Extending to more complicated tasks (Reviewer JwPT,bRuq): we elaborate on the extendibility of KALM framework to more challenging setting, such as tasks with longer trajectories, absent reward function or visual inputs. We have also verified the extendibility by conducting experiment on more challenging task with visual observation. Please refer to Figure 3 in for the results.

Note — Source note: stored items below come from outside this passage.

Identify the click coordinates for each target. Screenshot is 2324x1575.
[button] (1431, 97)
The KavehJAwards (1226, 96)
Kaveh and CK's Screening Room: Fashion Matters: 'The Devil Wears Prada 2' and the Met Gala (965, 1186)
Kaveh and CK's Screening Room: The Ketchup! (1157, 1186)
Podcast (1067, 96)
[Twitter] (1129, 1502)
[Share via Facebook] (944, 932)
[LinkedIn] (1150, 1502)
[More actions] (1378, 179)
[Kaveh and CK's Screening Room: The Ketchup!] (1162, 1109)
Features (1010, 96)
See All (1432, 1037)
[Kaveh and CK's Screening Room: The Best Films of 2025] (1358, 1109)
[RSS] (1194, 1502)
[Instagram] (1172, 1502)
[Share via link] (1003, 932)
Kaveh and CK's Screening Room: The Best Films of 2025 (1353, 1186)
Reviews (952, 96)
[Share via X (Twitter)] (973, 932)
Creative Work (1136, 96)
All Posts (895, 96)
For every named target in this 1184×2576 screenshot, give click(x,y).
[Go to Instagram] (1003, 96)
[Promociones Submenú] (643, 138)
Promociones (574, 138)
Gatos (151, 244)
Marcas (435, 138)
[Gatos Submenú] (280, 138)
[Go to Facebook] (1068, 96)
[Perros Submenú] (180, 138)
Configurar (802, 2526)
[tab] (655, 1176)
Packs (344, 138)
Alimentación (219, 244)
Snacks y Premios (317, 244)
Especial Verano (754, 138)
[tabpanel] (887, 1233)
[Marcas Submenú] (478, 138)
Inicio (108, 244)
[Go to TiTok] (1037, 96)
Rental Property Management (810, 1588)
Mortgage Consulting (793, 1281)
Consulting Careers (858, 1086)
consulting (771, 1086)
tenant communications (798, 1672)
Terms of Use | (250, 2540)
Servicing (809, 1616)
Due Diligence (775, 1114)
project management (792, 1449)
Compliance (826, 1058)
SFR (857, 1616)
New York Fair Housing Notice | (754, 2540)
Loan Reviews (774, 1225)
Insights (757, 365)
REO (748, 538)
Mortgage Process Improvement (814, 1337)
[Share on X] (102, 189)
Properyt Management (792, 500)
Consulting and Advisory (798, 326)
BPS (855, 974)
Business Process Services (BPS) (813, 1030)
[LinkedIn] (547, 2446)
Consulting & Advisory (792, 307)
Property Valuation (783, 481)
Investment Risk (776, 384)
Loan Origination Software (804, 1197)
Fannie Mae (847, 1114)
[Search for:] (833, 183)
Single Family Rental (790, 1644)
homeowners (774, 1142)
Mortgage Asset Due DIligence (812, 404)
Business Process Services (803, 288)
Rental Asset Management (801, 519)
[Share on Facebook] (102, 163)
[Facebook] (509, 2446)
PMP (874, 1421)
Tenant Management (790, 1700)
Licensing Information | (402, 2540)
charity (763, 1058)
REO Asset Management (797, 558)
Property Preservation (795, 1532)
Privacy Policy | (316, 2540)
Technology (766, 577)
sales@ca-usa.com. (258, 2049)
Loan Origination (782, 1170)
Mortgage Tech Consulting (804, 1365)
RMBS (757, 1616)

We believe that the experiments are thorough and this paper makes significant contributions to research community, as there have been an increase in connecting the capabilities of large foundation models with lower level controls (as suggested by Reviewer rv4h). We have provided detailed responses to each reviewer's comments below, and we are eager to receive the reviewers' feedback! Please let us know if there are any further concerns, and we are available and glad to discuss.

Best wishes,

Authors of Submission #502

最终决定Accept (poster)

2024-09-25

Reviewers agreed that the method is both new and useful. The method is also easily adapted to other environments and will likely be generally useful for many NeurIPS readers. In particular, its ability to outperform alternatives like MOPO and COMBO which also have rollouts but are not LLM-based is interesting. In the future one might imagine some hybrid between capturing different aspects of the environment.

The authors did a good job addressing reviewer concerns about other baselines, which they should incorporate into the final manuscript. Similarly for the vision-based experiments and the more difficult settings that reviewers asked for. This only makes the paper stronger and engages with a wider literature.